How do the lines below between the ones holding "Ульяновск (26, 1928)" and "Чебоксары (26, 1936)", inclusive, read? Give them again exactly, with no other lines.

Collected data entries
╭──

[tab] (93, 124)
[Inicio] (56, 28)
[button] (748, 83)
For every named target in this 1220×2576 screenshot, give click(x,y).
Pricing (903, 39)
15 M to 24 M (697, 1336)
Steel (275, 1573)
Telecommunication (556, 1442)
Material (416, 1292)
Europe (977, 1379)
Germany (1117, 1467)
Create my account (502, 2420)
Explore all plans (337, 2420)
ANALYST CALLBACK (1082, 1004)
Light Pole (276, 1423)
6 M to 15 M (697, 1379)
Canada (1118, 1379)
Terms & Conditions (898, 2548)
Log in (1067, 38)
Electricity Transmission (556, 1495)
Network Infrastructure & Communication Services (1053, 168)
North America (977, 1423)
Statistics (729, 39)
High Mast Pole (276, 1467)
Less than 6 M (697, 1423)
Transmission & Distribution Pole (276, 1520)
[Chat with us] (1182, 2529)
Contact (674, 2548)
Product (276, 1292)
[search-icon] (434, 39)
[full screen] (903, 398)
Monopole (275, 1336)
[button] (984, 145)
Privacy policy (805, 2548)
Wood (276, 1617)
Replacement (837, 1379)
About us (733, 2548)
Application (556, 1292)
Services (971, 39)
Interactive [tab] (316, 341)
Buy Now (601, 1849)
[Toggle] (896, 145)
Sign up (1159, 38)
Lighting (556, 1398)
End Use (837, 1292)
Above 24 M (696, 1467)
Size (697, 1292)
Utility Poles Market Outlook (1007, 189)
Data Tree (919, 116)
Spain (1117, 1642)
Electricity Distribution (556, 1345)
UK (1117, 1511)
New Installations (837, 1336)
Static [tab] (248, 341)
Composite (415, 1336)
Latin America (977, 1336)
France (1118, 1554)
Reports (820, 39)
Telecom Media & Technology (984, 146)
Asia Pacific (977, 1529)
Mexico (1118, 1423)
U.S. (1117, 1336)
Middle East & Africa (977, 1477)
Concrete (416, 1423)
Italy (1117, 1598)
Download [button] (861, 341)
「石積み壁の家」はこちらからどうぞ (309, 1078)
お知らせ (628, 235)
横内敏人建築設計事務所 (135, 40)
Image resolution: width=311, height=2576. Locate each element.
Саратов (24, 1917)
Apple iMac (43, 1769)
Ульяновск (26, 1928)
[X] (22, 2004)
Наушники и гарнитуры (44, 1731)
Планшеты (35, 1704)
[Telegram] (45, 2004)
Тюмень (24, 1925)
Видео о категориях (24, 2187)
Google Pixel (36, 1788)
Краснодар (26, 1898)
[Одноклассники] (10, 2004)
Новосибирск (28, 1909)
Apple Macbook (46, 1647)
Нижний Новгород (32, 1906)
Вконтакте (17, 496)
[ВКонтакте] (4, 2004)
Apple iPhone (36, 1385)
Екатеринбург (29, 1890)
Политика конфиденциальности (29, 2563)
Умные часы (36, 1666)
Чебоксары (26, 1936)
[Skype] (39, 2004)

╰──

▶ **Answer below**:
Ульяновск (26, 1928)
[X] (22, 2004)
Наушники и гарнитуры (44, 1731)
Планшеты (35, 1704)
[Telegram] (45, 2004)
Тюмень (24, 1925)
Видео о категориях (24, 2187)
Google Pixel (36, 1788)
Краснодар (26, 1898)
[Одноклассники] (10, 2004)
Новосибирск (28, 1909)
Apple Macbook (46, 1647)
Нижний Новгород (32, 1906)
Вконтакте (17, 496)
[ВКонтакте] (4, 2004)
Apple iPhone (36, 1385)
Екатеринбург (29, 1890)
Политика конфиденциальности (29, 2563)
Умные часы (36, 1666)
Чебоксары (26, 1936)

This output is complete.